Muncul Tren Wisata Anti Destinasi yang Dipromosikan Influencer
Influencer biasanya punya peran besar dalam mempromosikan tempat berlibur bagi wisatawan. Namun, ada anggapan bahwa promosi yang dilakukan influencer malah membuat sebuah destinasi wisata menjadi overtourism.
Karena pandangan tersebut, kini muncul tren "anti influencer" untuk mencegah kepadatan wisatawan di sebuah destinasi. Menurut CEO jejaring sosial ASMALLWORLD, Jan Luescher, para wisatawan mulai menghindari rekomendasi destinasi dari para influencer sebagai upaya menghindari tempat yang terlalu ramai.
"Para wisatawan mencari perjalanan yang lebih personal yang berbeda dari rencana perjalanan yang dapat diprediksi dan penuh dengan peluang foto yang dibentuk oleh media sosial," kata Jan.
Salah satu contoh utama destinasi yang menjadi viral berkat para influencer adalah Santorini di Yunani. Pada tahun 2013, saat Instagram pertama kali mendapatkan banyak pengikut, jumlah pengunjung mulai meningkat tajam hingga mencapai total 3,4 juta wisatawan.
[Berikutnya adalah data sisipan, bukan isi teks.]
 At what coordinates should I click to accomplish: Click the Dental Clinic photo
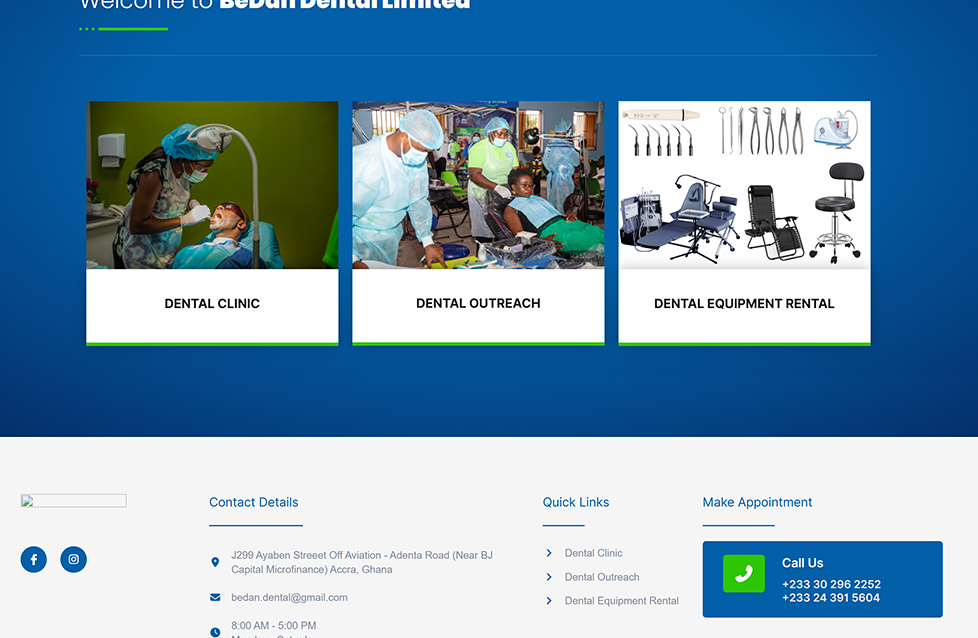(x=212, y=185)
Angka tersebut bahkan jauh melebihi jumlah penduduk tetap Santorini yang berjumlah sekitar 20 ribu orang, melansir Mirror.
Sejak saat itu, pulau ini dikenal luas sebagai "Pulau Instagram"-nya Yunani, dengan delapan juta unggahan yang diberi tagar #santorini di platform tersebut. Kini, pulau Santorini telah dibanjiri pengunjung dan memberlakukan pembatasan pengunjung tahun ini.
"Destinasi wisata yang sudah mapan menjadi viral di berbagai platform media sosial seperti TikTok dan Instagram. Kemudian, terus diromantisasi oleh para influencer, sehingga mendorong lebih banyak orang untuk berkunjung," ungkap Jan.
"Hal ini mengakibatkan lonjakan pariwisata secara tiba-tiba, dengan banyaknya orang yang berbondong-bondong ke tempat yang sama di waktu yang sama, yaitu ketika destinasi tersebut sedang populer di platform tersebut,"
"Generasi Z, pengguna utama platform ini, cenderung muncul dalam jumlah besar."
Jan melanjutkan, "Hal ini mengakibatkan kepadatan penduduk dan pariwisata yang berlebihan, baik di tempat-tempat yang dulunya tersembunyi maupun destinasi yang sudah populer, yang pada akhirnya merugikan semua orang, baik wisatawan maupun penduduk lokal."